• Source text:
============================================================

Grounds No.(ii) and (iii) raised by the Revenue in this appeal are general in nature requiring no specific adjudication and the sole effective ground No.(i) of the Revenue’s appeal reads as under:-
“(i) On the facts and in the circumstances of the case and in law, the Ld. CIT (A) has grossly erred in concluding that there was no valid ground for reopening of assessment without considering that the assessee failed to file loan confirmation for an amount of Rs.1,05,00,000/- credited during the A. Y. 2005-06.”
The brief facts of the case are that the return declaring total income of the assessee at Rs.18,74,087/- was filed on 31-10-2005 by the assessee individual being proprietor of M/s. Royal Country Bar engaged in the business of running a country liquor Bar. Subsequently the return was processed and thereafter the case of the assessee was selected for scrutiny. Assessment Order u/s 143(3) of the Act was passed by the AO on 16-12-2010 assessing the total income of the assessee at Rs.20,92,670/-. It was found by the AO that during the course of assessment proceedings for assessment year 2007-08, the assessee was not able to file loan confirmation of one of the parties namely Mr. M. R.

============================================================

• Information provided:
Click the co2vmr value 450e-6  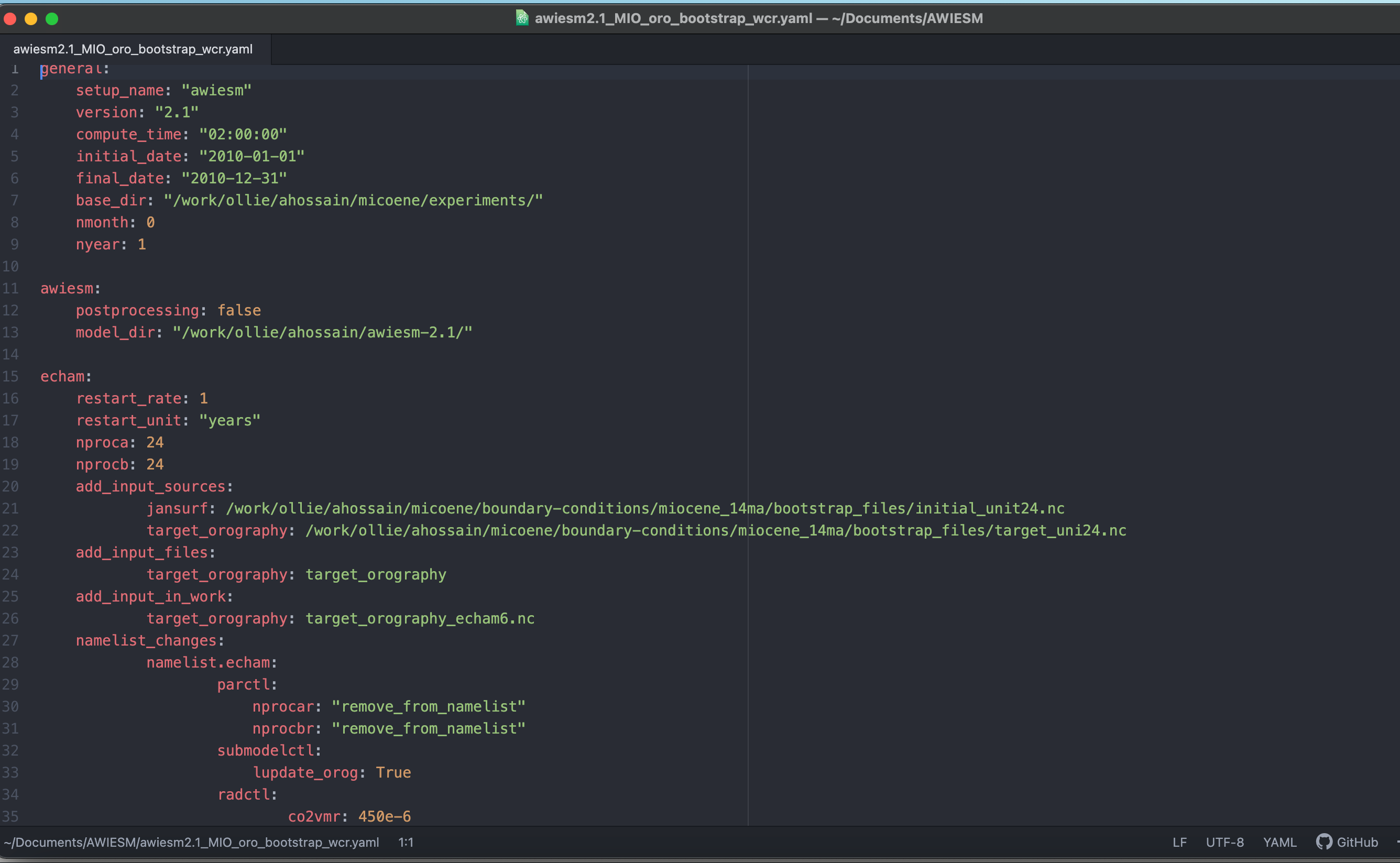pyautogui.click(x=384, y=816)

============================================================

• Short task:
Reproduce the passage of the appeal text starting with "The brief facts" and going on through "namely Mr. M. R.". The material after the appeal text is separate from it.

• Exercise solution:
The brief facts of the case are that the return declaring total income of the assessee at Rs.18,74,087/- was filed on 31-10-2005 by the assessee individual being proprietor of M/s. Royal Country Bar engaged in the business of running a country liquor Bar. Subsequently the return was processed and thereafter the case of the assessee was selected for scrutiny. Assessment Order u/s 143(3) of the Act was passed by the AO on 16-12-2010 assessing the total income of the assessee at Rs.20,92,670/-. It was found by the AO that during the course of assessment proceedings for assessment year 2007-08, the assessee was not able to file loan confirmation of one of the parties namely Mr. M. R.